L’amateur d’opéra, souvent sectaire, aurait tort de réduire Vincent d’Indy à son seul Fervaal, épigone de drame lyrique wagnérien, exhumé à Montpellier il y a peu de temps (et sans doute pour un certain temps étant donné les exigences du rôle-titre). Même si profuse, l’édition de ses écrits, initiée en 2019 par Gilles Saint Arroman, aide à lever quelques œillères. Le premier volume, de 1877 à 1903, reflétait en plus de 500 pages « la multiplicité des combats menés par Vincent d’Indy, la diversité des passions qui ont pu le pousser à prendre la plume » ; le deuxième, de 1904 à 1918, révèle les innombrables facettes d’une personnalité saluée par Claude Debussy pour cette « hardiesse tranquille […] à aller plus loin que lui-même ».
Compositeur donc mais aussi chef d’orchestre, président de la Société nationale de musique, professeur au Conservatoire, directeur de la Schola Cantorum – mouvement de redécouverte des polyphonies d’origine chrétienne… « Tout cela me laisse bien peu de temps disponible » constate le musicien lors d’une enquête publiée par l’Intransigeant en août 1907, avant d’énumérer les « joies artistiques » qui l’attendent : la collaboration demandée par Messager pour monter Hippolyte et Aricie ; la première représentation de Dardanus qu’il a accepté de diriger à Dijon ; puis la présentation à la Schola Cantorum de quelques œuvres rarement – « ou jamais » – exécutées en France ; « et aussi Euryanthe, cet admirable opéra de Weber qu’on ne connaît absolument pas chez nous » ; enfin une tournée de concerts en Russie pour y faire connaître notre jeune musique française ». Et Vincent d’Indy de conclure, non sans malice : « je crois bien que ce sera tout l’emploi de mon hiver ».
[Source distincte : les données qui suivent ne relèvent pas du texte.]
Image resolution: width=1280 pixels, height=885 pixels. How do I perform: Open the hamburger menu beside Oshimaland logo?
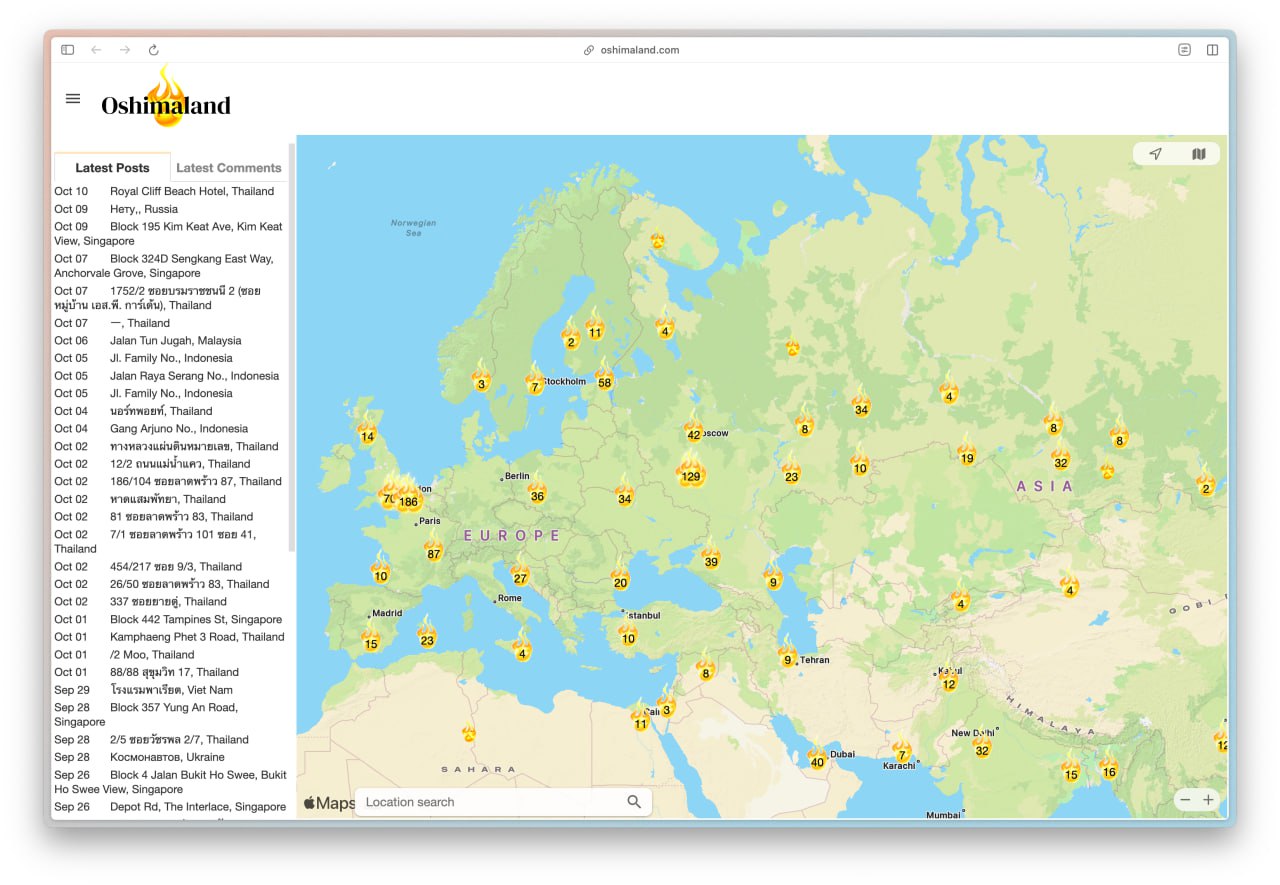pyautogui.click(x=73, y=99)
Il n’est pas d’homme trop occupé qui ne sache trouver de nouvelles occupations. A ces multiples responsabilités s’ajoute une activité littéraire intense, comme en témoigne le nombre d’écrits recensés dans le présent volume. Les explications glissées par Gilles Saint Arroman entre chaque texte aident à comprendre les prises de position parfois farouches, notamment durant les années de guerre où Vincent d’Indy peut donner libre cours à un antigermanisme de plus en plus agressif. « J’ai toujours aimé la bataille » confie-t-il dans une lettre à Isaac Albeniz en 1900. Wagner, seul, demeure épargné – « Ne serait-il pas suprêmement imbécile de bannir de chez nous des chefs-d’œuvre tels que Parsifal, Tristan, Les Maîtres Chanteurs qui appartiennent au plus noble domaine de l’art universel ? ».
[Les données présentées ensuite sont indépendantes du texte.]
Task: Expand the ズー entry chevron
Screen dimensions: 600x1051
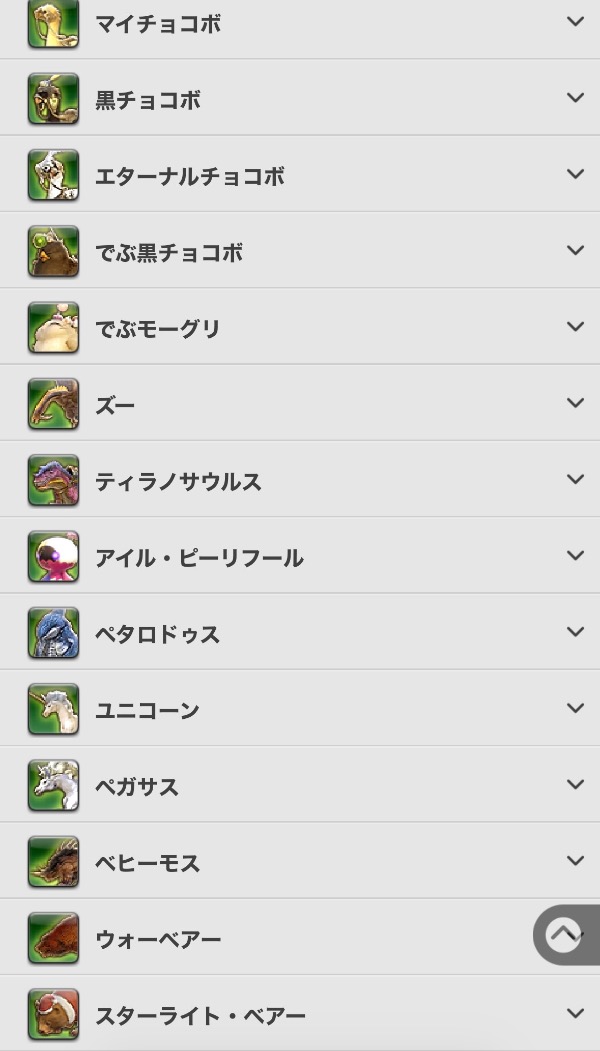Action: 575,403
Le nombre de lettres ouvertes, interviews et articles dans les quotidiens et revues musicales peut étonner de la part de celui qui affichait un certain mépris pour le journalisme. C’est que là comme nulle part ailleurs, d’Indy peut donner libre cours à son bellicisme et rendre coup pour coup aux critiques dont il fait l’objet. « On n’attaque que ce qui est fort » assène-t-il en 1909 à Auguste Sérieyx, un de ses confères de la Schola Cantorum.
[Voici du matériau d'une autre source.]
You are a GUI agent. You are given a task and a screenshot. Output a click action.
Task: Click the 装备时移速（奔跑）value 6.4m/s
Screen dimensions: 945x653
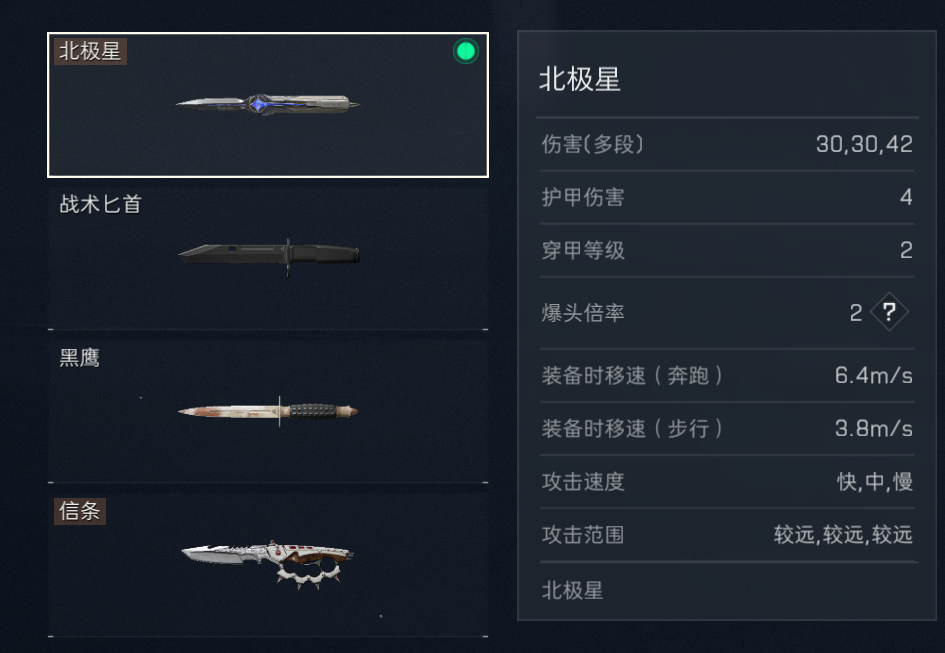[x=873, y=375]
La fin d’année 1907 voit tourner au vinaigre la polémique déclenchée par les représentations d’Iphigénie en Aulide à l’Opéra-Comique. Initiée par un article dans le quotidien artistique Comœdia, la querelle, d’abord scripturale, s’achève par un duel au pistolet un petit matin de janvier 1908 au Parc des Princes sans qu’une seule goutte de sang ne soit versée. Reprise en 1922, la collaboration avec Comœdia figurera sans nul doute au troisième et dernier volume de ces écrits, incontournables pour qui veut comprendre les enjeux de la musique en France au début du 20e siècle.